# custom exhaust



## Charles Devine (Aug 22, 2007)

Ok so while working on my axle replacement tonight I looked back at the cats and just past them I see this rinky dink exhaust pipe. WTF! like it litterly its only 1 inch in diameter... does anyone have any exhaust systems with good quality audio of a 2.8? I'm looking at going to a shop having them remove the resonator and using a 2.5 inch pipe all the way back to a muffler.

The youtube clips I'm finding are all 2.7t and or sound like crap!

I'd like to aslo note I'm looking at passat's as well as they are the same motor.


----------



## vr6ninja (Mar 20, 2007)

I've never understood the reaction to change the diameter of the pipe right away. By increasing your diameter you're potentially decreasing the velocity of your exhaust gas. 

For a moment assuming flow is incompressible:

flow rate out of the engine = velocity x cross section of the pipe

That would be decreasing your gas velocity by 40% = (1 inch / 2.5 inches) * 100

Ok so assume the flow out of the engine is compressible:

The formula for that function is more complicated as density plays a roll and so a slight increase in diameter could reduce the density pushed through the pipe. I can't answer how much but an inch and a half seems like a large increase to me.

As for sound, I have yet to find a decent sounding 2.7t exhaust on youtube. I haven't changed my exhaust because i haven't found an affordable system that sounds good to me.
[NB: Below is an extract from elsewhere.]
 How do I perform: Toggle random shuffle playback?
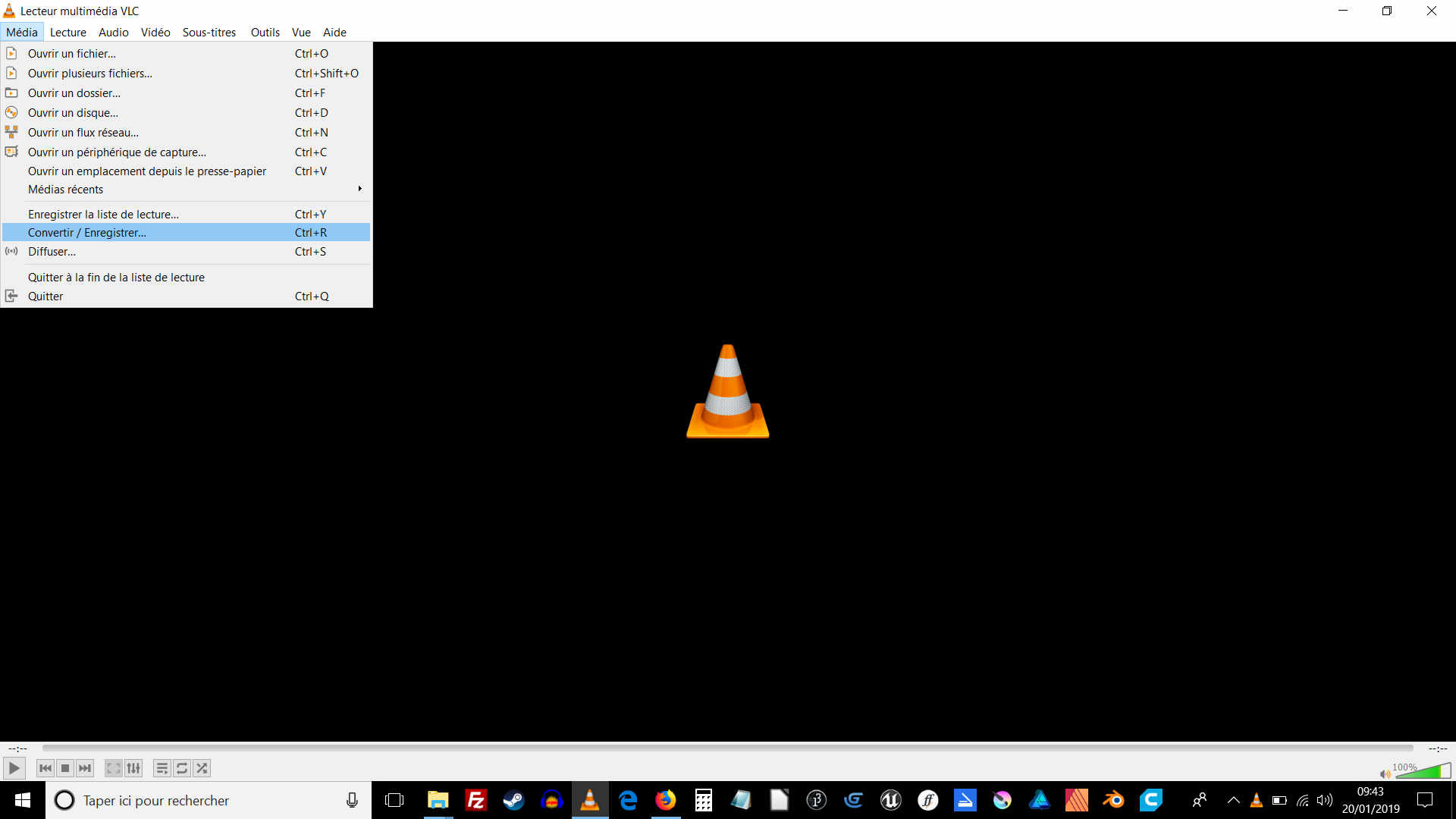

I've looked at Eisenmann and Supersprint but of course those are an arm and a leg, on the cars I've heard them on they sound really good but then again I haven't heard them on a 2.8 or a 2.7t.


----------



## showtime212 (Mar 5, 2005)

On my 2.8 12v A4 i put 2.5 cat back deresonated with a straight thru magnaflow muffler with dual tips its sounded really good. My avant has 2.5 downpipes with hollowed cats a magnaflow x-pipe and straight thru magnaflows on it. It needs resonators though because its a little raspy up high but sound like an R32 down low


----------



## Charles Devine (Aug 22, 2007)

ya that's the kind of sound I'm looking for all around I don't want to kill people but be able to hear a nice rumble


----------